I turn to a few specific problems with the bill. I want to talk about the individual flexibility agreements because their history is instructive. They were borne of the demise of Australian workplace agreements but, indeed, reflect a concession—that is, within a collective instrument there may be a need to provide workers and employers with the opportunity for individual flexibility, provided that it does not undermine the rights of either. We knew that in introducing such a scheme that it would be important to introduce protections, so we did an analysis. The universities' research and the longitudinal studies that were conducted on AWAs found that over 80 per cent of Australian workplace agreements had provisions within them that reduced the overall conditions of employees. Over 80 per cent of them reduced the actual take-home pay, wages and conditions of employees who were subject to them.
The picture was even worse for women and people from a non-English-speaking background, which sheds a light on the reality of the capacity of individuals to bargain. Deputy Speaker, I wager that if you and I sat down to bargain we would probably have some bargaining power and, perhaps, the skills and professions that put us in a privileged place within the labour market. But most, if not many, are not so privileged and so protections are necessary. We saw ridiculous things; we saw penalty rates, overtime entitlements and monetary entitlements being traded for pizzas and videos. This is not right to any proper thinking person. The protections were put in there. The 'better off overall' test that these provisions seek to undermine was put in the legislation to ensure that these sorts of abuses could not occur. Individual flexibility arrangements, yes, but these sorts of abuses, definitely not.

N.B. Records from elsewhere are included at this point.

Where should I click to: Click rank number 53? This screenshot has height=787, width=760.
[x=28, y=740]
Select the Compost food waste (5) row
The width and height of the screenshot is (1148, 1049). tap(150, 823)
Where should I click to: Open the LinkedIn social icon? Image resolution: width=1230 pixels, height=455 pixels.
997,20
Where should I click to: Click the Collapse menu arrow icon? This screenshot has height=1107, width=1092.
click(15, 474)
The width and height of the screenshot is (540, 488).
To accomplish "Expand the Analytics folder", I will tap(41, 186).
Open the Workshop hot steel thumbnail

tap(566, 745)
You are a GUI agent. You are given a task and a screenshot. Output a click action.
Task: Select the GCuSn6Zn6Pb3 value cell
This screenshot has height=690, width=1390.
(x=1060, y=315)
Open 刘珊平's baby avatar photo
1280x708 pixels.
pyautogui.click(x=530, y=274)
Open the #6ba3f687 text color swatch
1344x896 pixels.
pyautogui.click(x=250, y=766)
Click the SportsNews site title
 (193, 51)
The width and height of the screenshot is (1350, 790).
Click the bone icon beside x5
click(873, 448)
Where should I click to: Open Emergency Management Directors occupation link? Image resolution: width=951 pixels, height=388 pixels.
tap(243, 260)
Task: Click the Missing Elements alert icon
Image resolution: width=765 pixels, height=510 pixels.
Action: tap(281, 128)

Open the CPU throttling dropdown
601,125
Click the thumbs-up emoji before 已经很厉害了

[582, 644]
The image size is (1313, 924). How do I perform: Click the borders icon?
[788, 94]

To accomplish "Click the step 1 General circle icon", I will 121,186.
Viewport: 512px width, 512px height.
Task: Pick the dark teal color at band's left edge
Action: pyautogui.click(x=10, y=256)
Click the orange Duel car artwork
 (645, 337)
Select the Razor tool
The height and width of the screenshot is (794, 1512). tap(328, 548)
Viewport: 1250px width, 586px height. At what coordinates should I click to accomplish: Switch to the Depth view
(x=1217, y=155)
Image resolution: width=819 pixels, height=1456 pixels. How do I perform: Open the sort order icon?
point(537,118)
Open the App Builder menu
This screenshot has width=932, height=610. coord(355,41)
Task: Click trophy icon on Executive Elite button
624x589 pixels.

In the name of individual flexibility we see some quite odd provisions within the agreement. They have removed those restrictions on the things that an individual flexibility agreement could cover, thereby permitting the trade-off of monetary for non-monetary—and without proper scrutiny perhaps pizzas and videos could once again be a feature of individual flexibility agreements. The idea that a statement of mind of the worker at the point in time of contracting is going to be used as some sort of protection really is risible, because anybody who turns their mind to the reality of these sorts of negotiations and the situations in which this is likely to arise will understand that this is a nonsense. Think about this: the example where an individual flexibility agreement has been arrived at by inducement, unfair inducement and perhaps coercion—that is, a worker has been asked to sign an agreement but we know that there has been an improper form of inducement or, indeed, the worker did not understand, through no fault of their own, what they were being asked to sign up to at the time. How can an additional statement that the worker is also asked to sign, at the very same point of time that they sign the offending agreement, be some sort of protection or defence against abuse? It is an absolute nonsense. It is almost as ridiculous as some of the statements that have been made by those opposite.
The problem at the core of this is: when they see rights and entitlements, they do not see protections for ordinary workers—they see union bosses. They do not see rights and protections and they do not see the organisations that protect those rights and protections; they see some bogey that they have dedicated their lives to destroying.